═════ Exercise materials ═════
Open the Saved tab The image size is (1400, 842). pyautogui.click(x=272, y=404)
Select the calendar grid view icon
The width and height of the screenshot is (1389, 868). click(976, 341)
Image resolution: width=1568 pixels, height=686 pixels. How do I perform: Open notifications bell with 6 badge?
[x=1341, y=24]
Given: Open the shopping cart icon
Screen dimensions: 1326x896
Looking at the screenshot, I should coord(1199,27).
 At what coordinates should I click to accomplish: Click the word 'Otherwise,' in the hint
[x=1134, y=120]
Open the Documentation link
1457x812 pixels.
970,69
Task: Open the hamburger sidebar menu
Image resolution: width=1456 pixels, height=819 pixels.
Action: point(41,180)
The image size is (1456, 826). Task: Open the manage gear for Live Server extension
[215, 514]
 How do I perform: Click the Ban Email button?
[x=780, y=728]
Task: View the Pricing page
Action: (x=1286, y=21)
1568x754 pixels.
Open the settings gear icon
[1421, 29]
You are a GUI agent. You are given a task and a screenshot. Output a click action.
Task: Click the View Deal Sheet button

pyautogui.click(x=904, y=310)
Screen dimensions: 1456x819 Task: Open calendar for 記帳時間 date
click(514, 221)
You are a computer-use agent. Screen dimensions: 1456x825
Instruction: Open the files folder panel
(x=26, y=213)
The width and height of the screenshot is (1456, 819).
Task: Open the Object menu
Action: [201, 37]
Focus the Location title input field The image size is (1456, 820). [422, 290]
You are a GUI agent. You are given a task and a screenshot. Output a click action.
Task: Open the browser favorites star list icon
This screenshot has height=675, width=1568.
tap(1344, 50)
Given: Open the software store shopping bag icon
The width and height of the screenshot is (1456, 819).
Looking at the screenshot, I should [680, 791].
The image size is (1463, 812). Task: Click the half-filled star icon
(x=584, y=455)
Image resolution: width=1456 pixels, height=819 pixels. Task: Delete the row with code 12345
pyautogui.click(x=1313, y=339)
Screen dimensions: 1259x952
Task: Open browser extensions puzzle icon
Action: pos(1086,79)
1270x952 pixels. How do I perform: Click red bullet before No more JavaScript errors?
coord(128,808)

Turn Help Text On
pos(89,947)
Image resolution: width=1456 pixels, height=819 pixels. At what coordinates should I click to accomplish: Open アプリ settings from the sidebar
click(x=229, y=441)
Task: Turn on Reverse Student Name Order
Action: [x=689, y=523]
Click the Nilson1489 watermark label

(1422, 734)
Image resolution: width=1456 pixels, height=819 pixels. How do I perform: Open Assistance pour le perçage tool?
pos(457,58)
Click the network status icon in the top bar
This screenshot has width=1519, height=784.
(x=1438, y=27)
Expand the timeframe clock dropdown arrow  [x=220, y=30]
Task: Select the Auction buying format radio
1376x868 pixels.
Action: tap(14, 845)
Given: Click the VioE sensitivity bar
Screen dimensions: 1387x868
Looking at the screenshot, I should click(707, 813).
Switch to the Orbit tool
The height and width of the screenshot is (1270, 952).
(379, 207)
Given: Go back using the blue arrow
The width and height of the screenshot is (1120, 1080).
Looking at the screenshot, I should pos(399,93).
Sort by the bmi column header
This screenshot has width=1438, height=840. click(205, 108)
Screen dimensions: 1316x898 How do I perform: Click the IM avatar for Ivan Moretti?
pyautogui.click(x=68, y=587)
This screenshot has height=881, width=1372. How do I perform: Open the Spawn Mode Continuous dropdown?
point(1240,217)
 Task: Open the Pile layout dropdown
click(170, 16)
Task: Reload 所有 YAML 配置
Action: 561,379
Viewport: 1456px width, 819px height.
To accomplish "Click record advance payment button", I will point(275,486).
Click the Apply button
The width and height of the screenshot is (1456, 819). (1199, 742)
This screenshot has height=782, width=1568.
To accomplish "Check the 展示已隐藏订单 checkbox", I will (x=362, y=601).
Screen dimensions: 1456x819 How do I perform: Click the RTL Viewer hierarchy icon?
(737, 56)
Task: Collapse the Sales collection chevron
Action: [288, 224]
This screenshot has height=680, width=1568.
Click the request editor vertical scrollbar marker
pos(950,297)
═════
- Assignment -
Transcribe the records above exactly as they appear.

- Response box -
Open the Saved tab The image size is (1400, 842). pyautogui.click(x=272, y=404)
Select the calendar grid view icon
The width and height of the screenshot is (1389, 868). click(976, 341)
Image resolution: width=1568 pixels, height=686 pixels. How do I perform: Open notifications bell with 6 badge?
[x=1341, y=24]
Given: Open the shopping cart icon
Screen dimensions: 1326x896
Looking at the screenshot, I should coord(1199,27).
 At what coordinates should I click to accomplish: Click the word 'Otherwise,' in the hint
[x=1134, y=120]
Open the Documentation link
1457x812 pixels.
970,69
Task: Open the hamburger sidebar menu
Image resolution: width=1456 pixels, height=819 pixels.
Action: point(41,180)
The image size is (1456, 826). Task: Open the manage gear for Live Server extension
[215, 514]
 How do I perform: Click the Ban Email button?
[x=780, y=728]
Task: View the Pricing page
Action: (x=1286, y=21)
1568x754 pixels.
Open the settings gear icon
[1421, 29]
You are a GUI agent. You are given a task and a screenshot. Output a click action.
Task: Click the View Deal Sheet button

pyautogui.click(x=904, y=310)
Screen dimensions: 1456x819 Task: Open calendar for 記帳時間 date
click(514, 221)
You are a computer-use agent. Screen dimensions: 1456x825
Instruction: Open the files folder panel
(x=26, y=213)
The width and height of the screenshot is (1456, 819).
Task: Open the Object menu
Action: [201, 37]
Focus the Location title input field The image size is (1456, 820). [422, 290]
You are a GUI agent. You are given a task and a screenshot. Output a click action.
Task: Open the browser favorites star list icon
This screenshot has height=675, width=1568.
tap(1344, 50)
Given: Open the software store shopping bag icon
The width and height of the screenshot is (1456, 819).
Looking at the screenshot, I should [680, 791].
The image size is (1463, 812). Task: Click the half-filled star icon
(x=584, y=455)
Image resolution: width=1456 pixels, height=819 pixels. Task: Delete the row with code 12345
pyautogui.click(x=1313, y=339)
Screen dimensions: 1259x952
Task: Open browser extensions puzzle icon
Action: pos(1086,79)
1270x952 pixels. How do I perform: Click red bullet before No more JavaScript errors?
coord(128,808)

Turn Help Text On
pos(89,947)
Image resolution: width=1456 pixels, height=819 pixels. At what coordinates should I click to accomplish: Open アプリ settings from the sidebar
click(x=229, y=441)
Task: Turn on Reverse Student Name Order
Action: [x=689, y=523]
Click the Nilson1489 watermark label

(1422, 734)
Image resolution: width=1456 pixels, height=819 pixels. How do I perform: Open Assistance pour le perçage tool?
pos(457,58)
Click the network status icon in the top bar
This screenshot has width=1519, height=784.
(x=1438, y=27)
Expand the timeframe clock dropdown arrow  [x=220, y=30]
Task: Select the Auction buying format radio
1376x868 pixels.
Action: tap(14, 845)
Given: Click the VioE sensitivity bar
Screen dimensions: 1387x868
Looking at the screenshot, I should click(707, 813).
Switch to the Orbit tool
The height and width of the screenshot is (1270, 952).
(379, 207)
Given: Go back using the blue arrow
The width and height of the screenshot is (1120, 1080).
Looking at the screenshot, I should pos(399,93).
Sort by the bmi column header
This screenshot has width=1438, height=840. click(205, 108)
Screen dimensions: 1316x898 How do I perform: Click the IM avatar for Ivan Moretti?
pyautogui.click(x=68, y=587)
This screenshot has height=881, width=1372. How do I perform: Open the Spawn Mode Continuous dropdown?
point(1240,217)
 Task: Open the Pile layout dropdown
click(170, 16)
Task: Reload 所有 YAML 配置
Action: 561,379
Viewport: 1456px width, 819px height.
To accomplish "Click record advance payment button", I will point(275,486).
Click the Apply button
The width and height of the screenshot is (1456, 819). (1199, 742)
This screenshot has height=782, width=1568.
To accomplish "Check the 展示已隐藏订单 checkbox", I will (x=362, y=601).
Screen dimensions: 1456x819 How do I perform: Click the RTL Viewer hierarchy icon?
(737, 56)
Task: Collapse the Sales collection chevron
Action: [288, 224]
This screenshot has height=680, width=1568.
Click the request editor vertical scrollbar marker
pos(950,297)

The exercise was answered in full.